Nick Cave's Idiot Prayer shows the future of streaming concerts is bright
Livestreams are usually terrible. There are, of course, exceptions— long-awaited new music debuts, times when your favorite artist has carved out a few precious minutes of their day to answer your questions, times when you get a glimpse into artists’ otherwise private lives. And boy, is Nick Cave an exception - one in a category of his own.
With his once-in-a-lifetime live-streamed concert special, Idiot Prayer, Alone at Alexandra Palace, Cave redefines the definition of a livestream from the poor quality, bandwidth-choked grainy videos of yore, to a full-fledged cinematographic experience meant to capture you in the most intimate way possible.
Idiot Prayer serves as the final film in a trilogy, along with 20,000 Days on Earth and One More Time with Feeling. “It’s the luminous and heartfelt climax— alone at Alexander Palace,” he says. “I hope you enjoy it as much as I enjoyed making it.”
His voice, deep, poetic, and raw, bounces off the empty walls of Alexandra Palace as he opens his hour-and-a-half set with "Spinning Song", the wistful spoken word that opened last year’s Ghosteen. Live music has seemingly come to this: awaiting anxiously at our screens as a man sits down at his piano alone, surrounded by the striking architecture of a building you remember being filled to the brim just months before. But of course, Idiot Prayer’ is much more than just a man through a screen— it’s ninety minutes of Cave baring his soul, singing words of exquisite, tortured poetry matched only by the spoken words he opened with.
“I loved playing deconstructed versions of my songs at these shows, distilling them to their essential forms – with an emphasis on the delivery of the words,” Cave explained. “I felt I was rediscovering the songs all over again, and started to think about going into a studio and recording these reimagined versions at some stage – whenever I could find the time.
“Then, of course, the world went into lockdown. The Bad Seeds’ global 2020 tour was postponed. Studios shut down. Venues shut down. And the world fell into an eerie, self-reflective silence. It was within this silence that I began to think about the idea of not only recording the songs, but also filming them.”
The setlist spans years, gliding from the concert’s namesake, 1997’s “Idiot Prayer”, to 1986’s “Sad Waters”, to 2016’s “Girl in Amber”, to last year’s “Waiting For You”. At times singing to his small production team in the wings and at most times to himself, every performance has a snowflake quality that begs us to listen deeper: to the brooding cover of “Palaces of Montezuma” right before the plunge into “Man on the Moon” by the same band; to the dark, twisting grapple with loss on ‘Euthanasia’ that follows the timeless, intense Christian imagery of “The Mercy Seat”.
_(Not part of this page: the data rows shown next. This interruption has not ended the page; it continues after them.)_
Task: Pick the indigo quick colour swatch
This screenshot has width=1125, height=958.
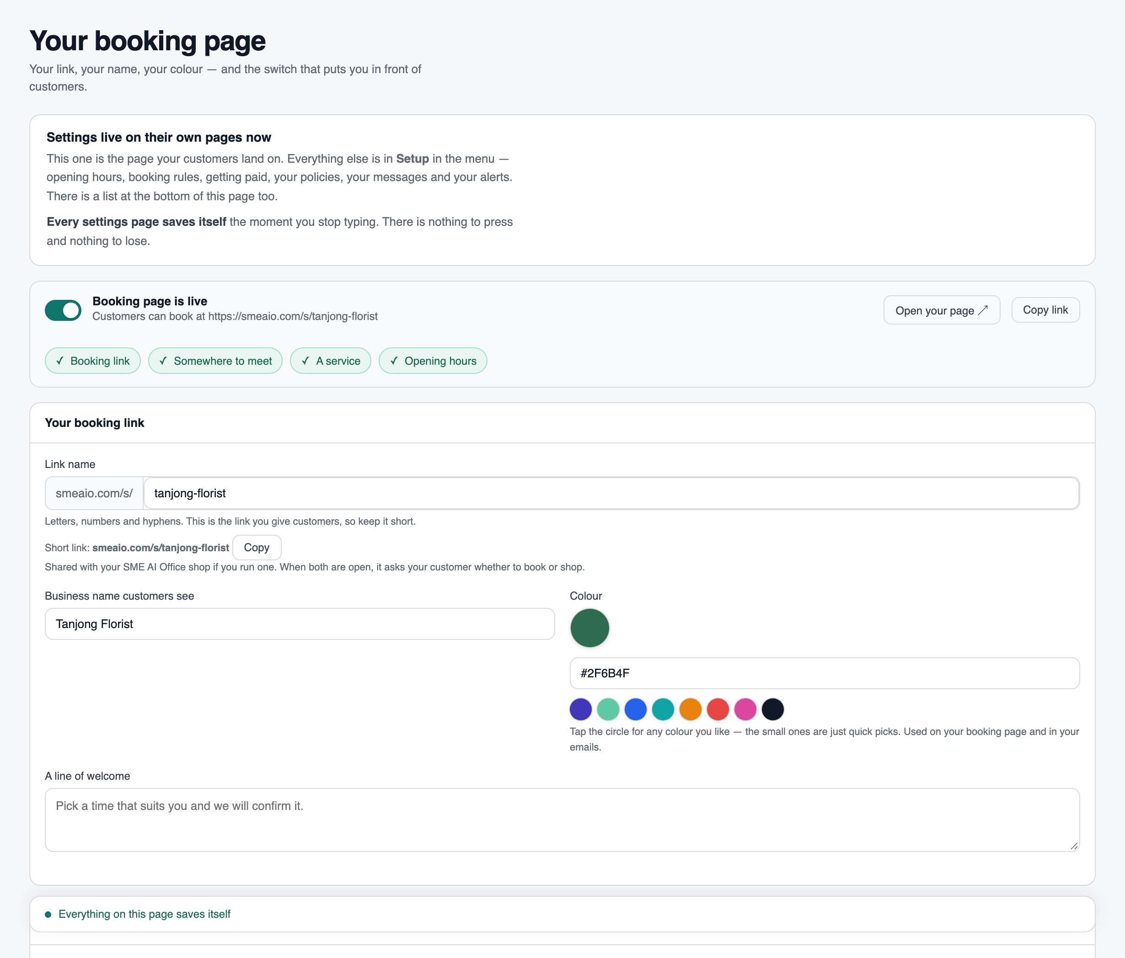Action: click(x=580, y=709)
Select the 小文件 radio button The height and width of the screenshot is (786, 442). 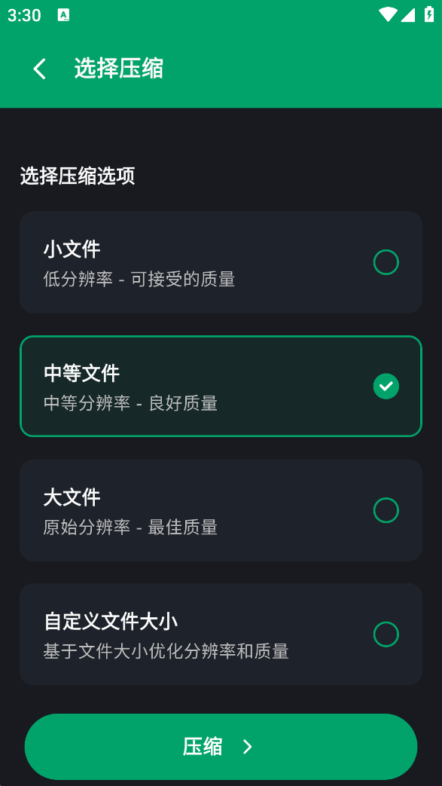pos(386,262)
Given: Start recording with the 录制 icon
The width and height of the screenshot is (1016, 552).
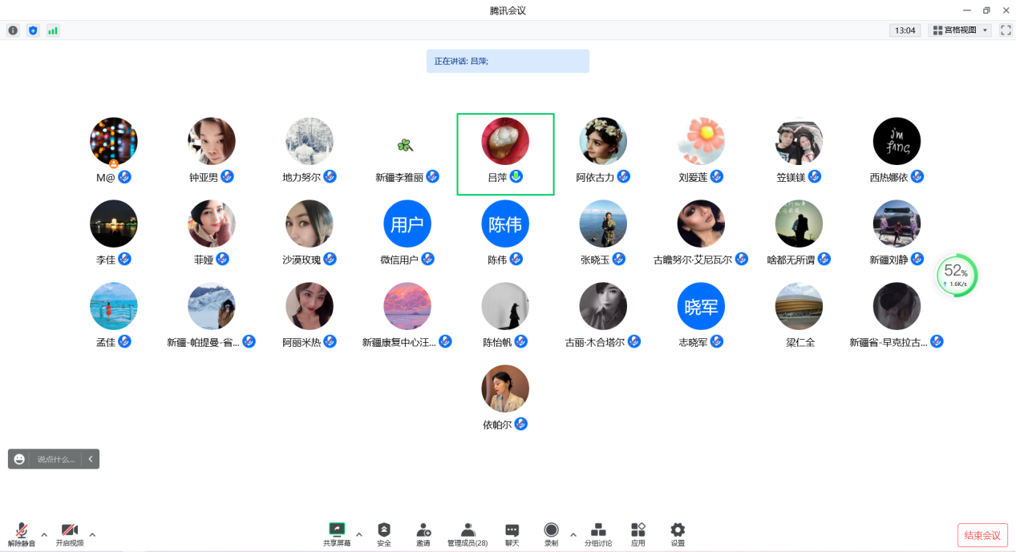Looking at the screenshot, I should click(551, 530).
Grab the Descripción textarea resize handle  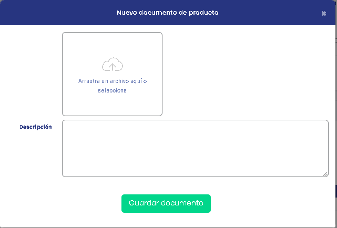tap(325, 174)
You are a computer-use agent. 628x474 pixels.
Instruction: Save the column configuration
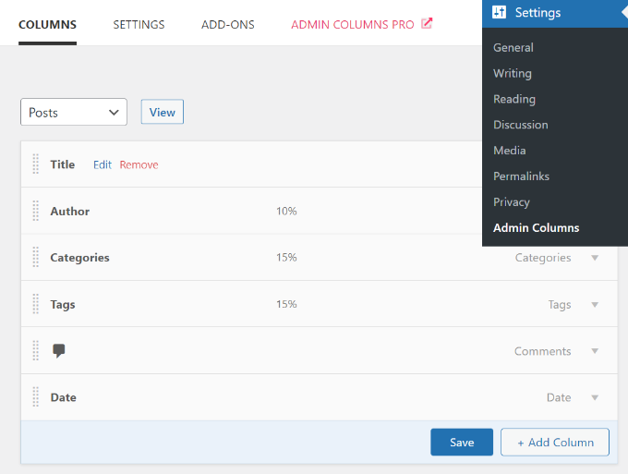click(462, 443)
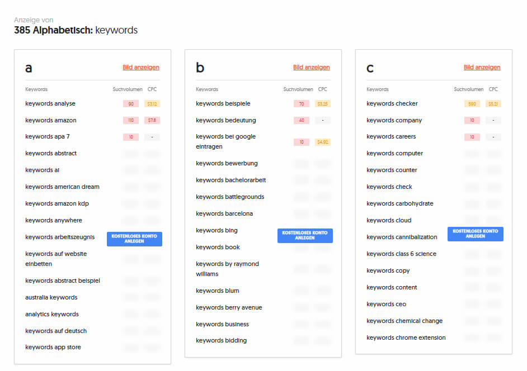Select the keyword "keywords analyse"
This screenshot has width=527, height=371.
coord(51,103)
And the beauty is in the transitions. He finishes his songs to hollow, self-reflective silence— no applause, no jeering crowd, no drunken shouting to destroy it all. Just the sad, sharp tips of sweet melodies, suspended in ether, crystal clear as they sit for an undisturbed moment before bleeding into another. He wields our collective isolation to his advantage, demanding the spotlight in the most gentlest of ways, commandeering our focus for just 90 minutes of our busy quarantined lives. It’s more vulnerable than he’s ever been; his making tiny marks on the setlist, throwing notes to the ground, nearly kicking that half-drunken cup of tea are all moments we’re allowed to witness in great detail, anonymously, against the backdrop of our own private spaces.
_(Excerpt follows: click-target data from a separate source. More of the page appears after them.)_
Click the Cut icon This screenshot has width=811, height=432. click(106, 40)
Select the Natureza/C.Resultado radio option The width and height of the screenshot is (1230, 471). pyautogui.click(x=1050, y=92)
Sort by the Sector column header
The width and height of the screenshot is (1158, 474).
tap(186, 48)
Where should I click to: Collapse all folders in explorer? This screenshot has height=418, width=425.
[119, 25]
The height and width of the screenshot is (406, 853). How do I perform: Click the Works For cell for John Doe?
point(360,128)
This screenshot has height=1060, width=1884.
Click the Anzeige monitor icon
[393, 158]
Of course, this sort of lonely setup is in no way new for Cave; he most recently appeared without the Bad Seeds during his 2019 tour— aptly titled “Conversations”— swapping heavy instruments and loud guitars for endearing conversational sessions of Q&A and a range of songs performed at the piano. Both enlightening and lighthearted, “Conversations” opened up a side of an artist always careful to let us in /just/ enough. But when we’re /all/ forced to relish in the silence /together/, to “exercise in connectivity”, to slow down and rediscover what it means to really listen, we discover a side of things that wasn’t exactly hidden, per se, but was never paid attention to long enough to notice it was there.
Leave it to Cave to bring a haunting elegance to the most simple of concepts— a filmed concert. In his face there’s yearning, in his eyes a shallow determination to get it all right in one take. And it’s every bit a concert as it is a light show— you can tell by the lighting changes when he’s switched moods. “We wanted to give each song a subtle difference in terms of colour and effects,” their cinematographer Robbie Ryan revealed to NME. Lights flash almost a fiery shade of orange for “(Are You) The One I’ve Been Waiting For”, a stunning yellow for “Girl in Amber”. And for the final few minutes, the lights dim to a low purple as he prepares for one last song, “Galleon Ship”.
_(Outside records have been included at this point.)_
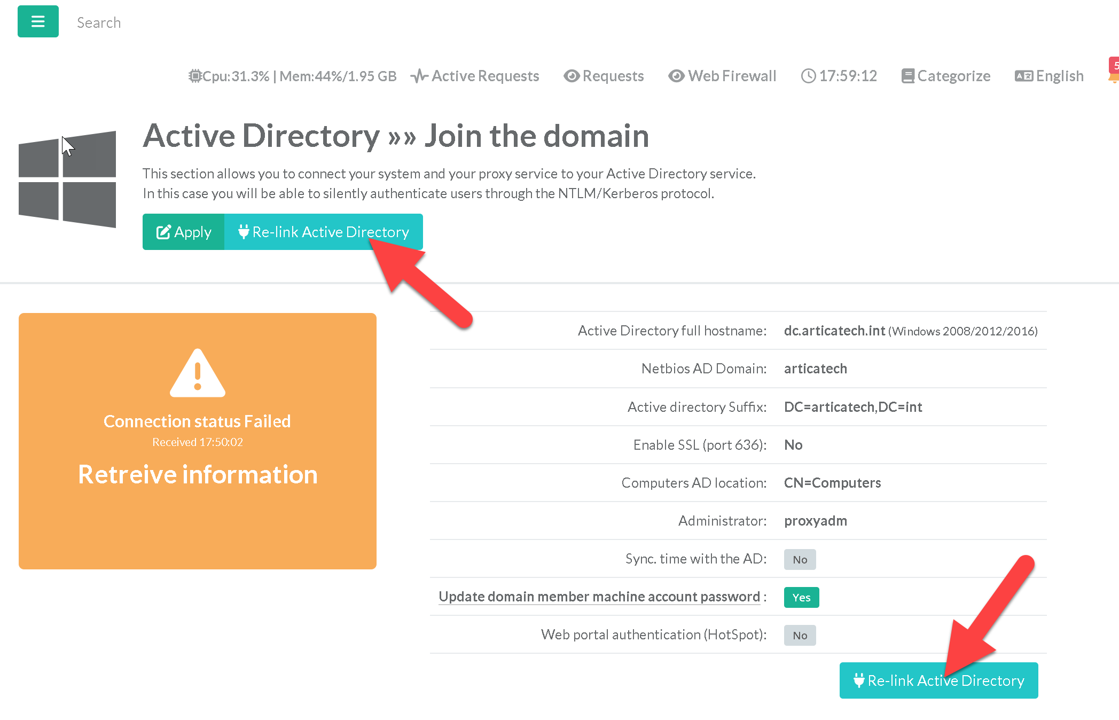Click the Web Firewall eye icon

pyautogui.click(x=676, y=76)
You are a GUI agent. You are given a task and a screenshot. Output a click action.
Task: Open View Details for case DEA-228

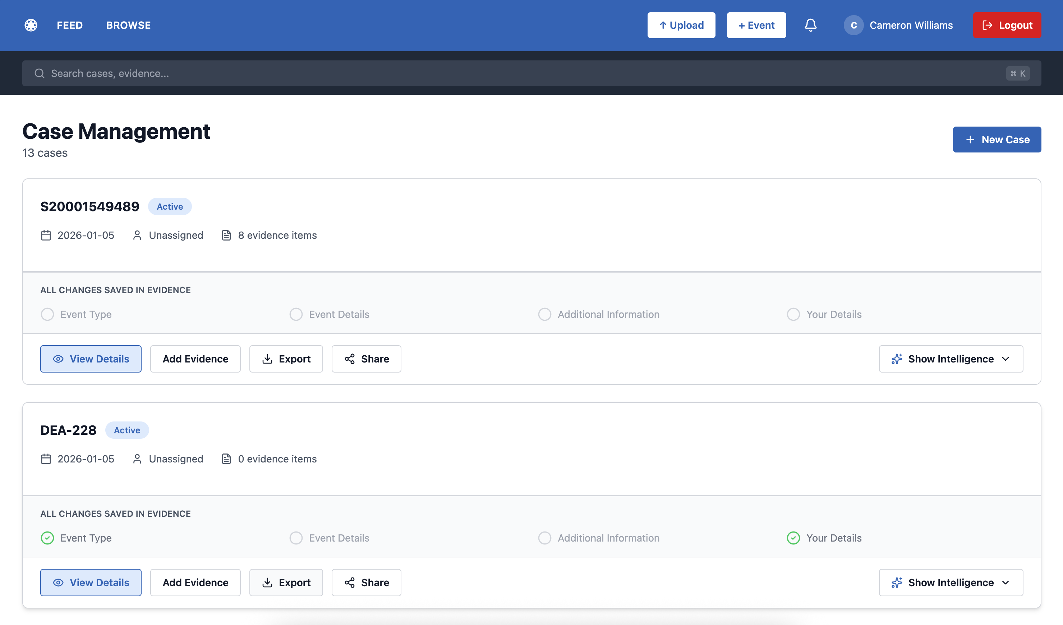(x=91, y=582)
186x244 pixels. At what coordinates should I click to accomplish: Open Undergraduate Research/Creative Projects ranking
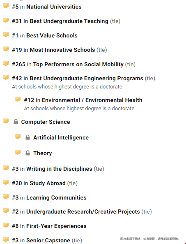[83, 211]
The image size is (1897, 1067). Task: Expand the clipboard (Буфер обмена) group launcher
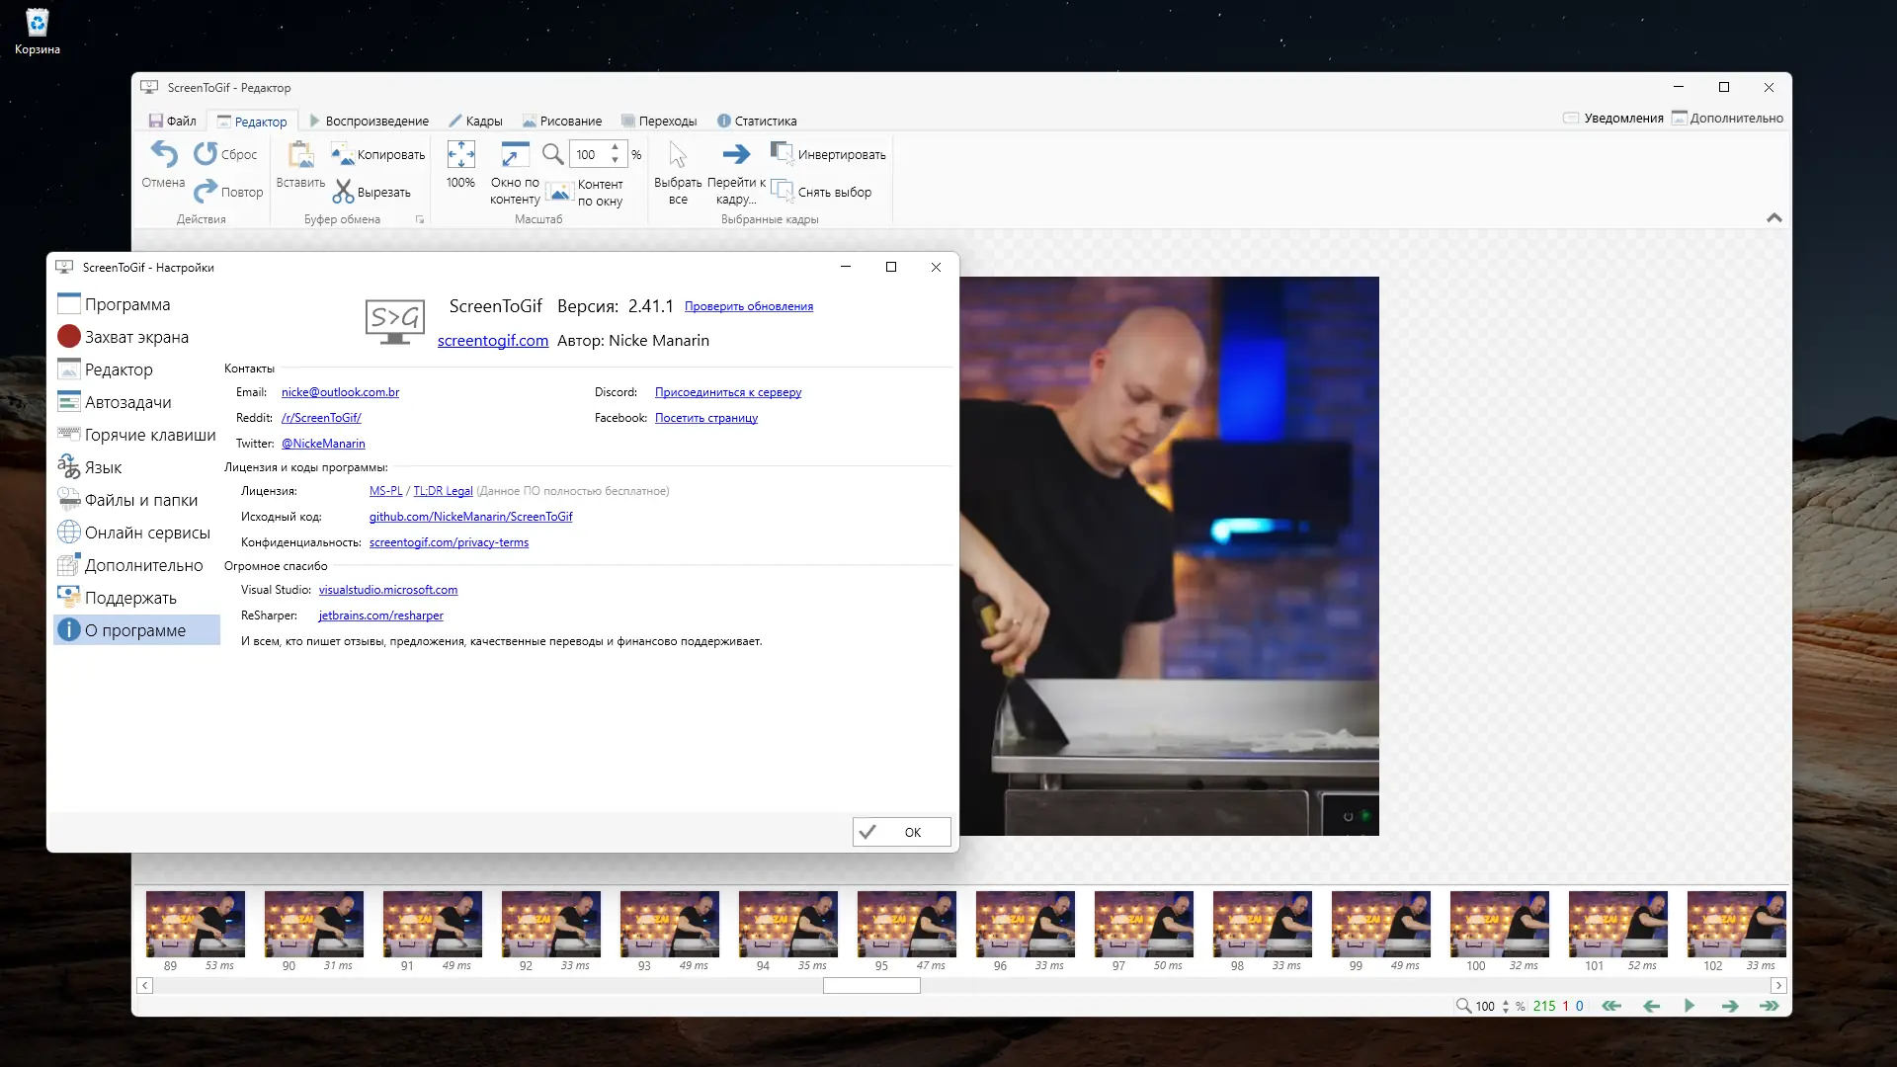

‘Idiot Prayer’ is a “prayer into the void” in the singer’s own words— a gripping ode to these uncertain moments, a quiet light amidst these dark and incomprehensible times. In a world now full of barriers, the short film is a complete dismantling of barriers from bygone eras that Cave himself had left up.
And it couldn’t have come at a more fitting time. If this is the future of concerts, then I quite like where we’re headed.